[Saved entries]
=== Section Start ===
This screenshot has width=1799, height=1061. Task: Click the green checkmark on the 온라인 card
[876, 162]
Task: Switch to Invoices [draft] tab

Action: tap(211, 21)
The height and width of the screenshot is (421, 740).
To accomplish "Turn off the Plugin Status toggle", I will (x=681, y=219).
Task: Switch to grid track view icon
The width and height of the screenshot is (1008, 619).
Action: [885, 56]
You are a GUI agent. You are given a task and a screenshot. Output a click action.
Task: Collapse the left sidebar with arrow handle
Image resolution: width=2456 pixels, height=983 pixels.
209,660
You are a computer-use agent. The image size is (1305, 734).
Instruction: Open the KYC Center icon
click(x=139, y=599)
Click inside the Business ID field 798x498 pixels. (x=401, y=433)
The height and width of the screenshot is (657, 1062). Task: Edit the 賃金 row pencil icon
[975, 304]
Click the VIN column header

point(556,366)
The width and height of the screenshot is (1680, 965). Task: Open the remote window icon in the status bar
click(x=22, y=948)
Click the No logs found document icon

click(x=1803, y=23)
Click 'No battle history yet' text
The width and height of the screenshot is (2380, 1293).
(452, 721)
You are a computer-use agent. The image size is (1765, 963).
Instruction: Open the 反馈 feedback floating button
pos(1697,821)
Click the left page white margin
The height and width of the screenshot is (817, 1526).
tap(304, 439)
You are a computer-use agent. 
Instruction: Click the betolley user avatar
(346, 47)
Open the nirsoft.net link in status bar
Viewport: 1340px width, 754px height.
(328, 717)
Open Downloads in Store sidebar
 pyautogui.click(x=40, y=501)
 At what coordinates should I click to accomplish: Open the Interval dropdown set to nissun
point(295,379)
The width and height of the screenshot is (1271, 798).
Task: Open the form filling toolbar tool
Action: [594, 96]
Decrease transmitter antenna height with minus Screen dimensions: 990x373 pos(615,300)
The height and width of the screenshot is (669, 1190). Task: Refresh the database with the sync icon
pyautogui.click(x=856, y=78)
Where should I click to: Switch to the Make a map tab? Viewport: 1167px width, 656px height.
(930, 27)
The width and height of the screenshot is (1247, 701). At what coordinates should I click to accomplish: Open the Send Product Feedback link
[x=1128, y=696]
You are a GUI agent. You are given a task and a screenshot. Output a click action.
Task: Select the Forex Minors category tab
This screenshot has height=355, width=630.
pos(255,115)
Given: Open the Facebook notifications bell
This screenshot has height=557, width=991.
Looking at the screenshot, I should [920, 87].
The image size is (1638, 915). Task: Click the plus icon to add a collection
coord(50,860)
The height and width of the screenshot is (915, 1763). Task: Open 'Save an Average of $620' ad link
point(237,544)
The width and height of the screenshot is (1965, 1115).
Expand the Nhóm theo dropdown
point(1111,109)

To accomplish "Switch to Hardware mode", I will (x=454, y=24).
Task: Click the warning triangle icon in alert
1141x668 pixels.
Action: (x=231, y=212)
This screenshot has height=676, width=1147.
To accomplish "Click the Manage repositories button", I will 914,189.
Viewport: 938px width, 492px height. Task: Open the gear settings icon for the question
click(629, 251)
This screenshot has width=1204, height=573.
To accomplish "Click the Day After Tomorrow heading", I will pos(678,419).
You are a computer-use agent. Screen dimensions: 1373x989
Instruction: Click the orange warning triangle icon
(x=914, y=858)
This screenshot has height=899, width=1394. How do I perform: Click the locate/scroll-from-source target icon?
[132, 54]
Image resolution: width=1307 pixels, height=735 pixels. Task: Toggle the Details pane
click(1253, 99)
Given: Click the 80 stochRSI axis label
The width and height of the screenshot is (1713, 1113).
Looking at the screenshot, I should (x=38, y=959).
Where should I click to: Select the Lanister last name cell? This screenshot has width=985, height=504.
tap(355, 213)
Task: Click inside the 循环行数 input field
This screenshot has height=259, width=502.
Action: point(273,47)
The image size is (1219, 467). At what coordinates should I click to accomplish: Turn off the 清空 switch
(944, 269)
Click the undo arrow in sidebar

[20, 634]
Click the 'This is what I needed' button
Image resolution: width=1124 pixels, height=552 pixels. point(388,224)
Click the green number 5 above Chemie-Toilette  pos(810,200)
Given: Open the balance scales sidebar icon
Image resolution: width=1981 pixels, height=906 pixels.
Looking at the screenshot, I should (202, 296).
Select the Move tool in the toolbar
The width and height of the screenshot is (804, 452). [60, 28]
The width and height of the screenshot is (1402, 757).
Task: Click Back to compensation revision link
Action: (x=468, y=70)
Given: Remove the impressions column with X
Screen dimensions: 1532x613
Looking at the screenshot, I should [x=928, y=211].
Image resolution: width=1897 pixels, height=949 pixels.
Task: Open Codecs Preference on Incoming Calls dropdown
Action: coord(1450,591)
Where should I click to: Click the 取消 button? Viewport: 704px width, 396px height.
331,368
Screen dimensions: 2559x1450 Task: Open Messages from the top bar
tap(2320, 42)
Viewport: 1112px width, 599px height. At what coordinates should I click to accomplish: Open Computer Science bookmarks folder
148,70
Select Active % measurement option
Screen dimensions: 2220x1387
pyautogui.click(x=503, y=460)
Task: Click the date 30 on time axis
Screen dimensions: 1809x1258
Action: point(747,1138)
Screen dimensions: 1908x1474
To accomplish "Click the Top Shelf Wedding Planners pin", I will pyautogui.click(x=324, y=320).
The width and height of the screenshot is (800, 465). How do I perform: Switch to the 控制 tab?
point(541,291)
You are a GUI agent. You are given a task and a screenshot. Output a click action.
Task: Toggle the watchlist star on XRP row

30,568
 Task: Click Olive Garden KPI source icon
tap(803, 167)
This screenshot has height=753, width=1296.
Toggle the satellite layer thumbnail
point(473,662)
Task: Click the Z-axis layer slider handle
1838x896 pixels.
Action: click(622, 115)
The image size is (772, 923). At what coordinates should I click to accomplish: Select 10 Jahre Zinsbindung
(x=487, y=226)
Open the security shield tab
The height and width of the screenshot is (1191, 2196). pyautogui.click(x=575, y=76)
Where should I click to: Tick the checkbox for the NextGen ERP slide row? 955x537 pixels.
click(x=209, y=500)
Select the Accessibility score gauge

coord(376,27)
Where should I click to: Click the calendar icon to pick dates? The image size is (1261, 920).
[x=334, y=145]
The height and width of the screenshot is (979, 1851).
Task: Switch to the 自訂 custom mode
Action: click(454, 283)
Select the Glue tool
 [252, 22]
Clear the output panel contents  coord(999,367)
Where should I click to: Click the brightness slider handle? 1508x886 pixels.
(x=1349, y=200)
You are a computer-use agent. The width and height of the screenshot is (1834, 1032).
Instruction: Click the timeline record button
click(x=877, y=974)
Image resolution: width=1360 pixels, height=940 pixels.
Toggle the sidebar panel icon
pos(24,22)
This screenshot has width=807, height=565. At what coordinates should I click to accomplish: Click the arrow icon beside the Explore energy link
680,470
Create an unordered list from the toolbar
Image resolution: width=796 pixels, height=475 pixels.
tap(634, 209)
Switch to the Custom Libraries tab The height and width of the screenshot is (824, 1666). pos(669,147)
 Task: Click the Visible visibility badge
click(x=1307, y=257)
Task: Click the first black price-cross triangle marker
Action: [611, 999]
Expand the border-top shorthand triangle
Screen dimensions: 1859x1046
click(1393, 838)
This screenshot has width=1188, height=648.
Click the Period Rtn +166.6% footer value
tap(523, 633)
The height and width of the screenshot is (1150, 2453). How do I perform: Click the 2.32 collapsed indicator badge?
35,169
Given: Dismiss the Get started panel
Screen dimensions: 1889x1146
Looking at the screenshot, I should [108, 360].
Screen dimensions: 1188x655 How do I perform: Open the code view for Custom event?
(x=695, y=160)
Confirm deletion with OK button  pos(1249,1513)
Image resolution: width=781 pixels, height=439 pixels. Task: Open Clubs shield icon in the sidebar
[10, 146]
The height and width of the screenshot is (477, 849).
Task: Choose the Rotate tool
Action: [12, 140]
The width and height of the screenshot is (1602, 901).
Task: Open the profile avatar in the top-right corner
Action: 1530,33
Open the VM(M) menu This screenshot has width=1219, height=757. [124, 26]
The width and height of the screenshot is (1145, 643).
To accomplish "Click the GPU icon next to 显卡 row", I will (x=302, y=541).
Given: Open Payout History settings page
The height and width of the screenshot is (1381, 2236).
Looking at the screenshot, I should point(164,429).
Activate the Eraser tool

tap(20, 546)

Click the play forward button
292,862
=== Section End ===
== TASK DESCRIPTION ==
Search the data for the string "field". List each line that has it.

== ANSWER FOR THIS EXERCISE ==
Click inside the Business ID field 798x498 pixels. (x=401, y=433)
Task: Click inside the 循环行数 input field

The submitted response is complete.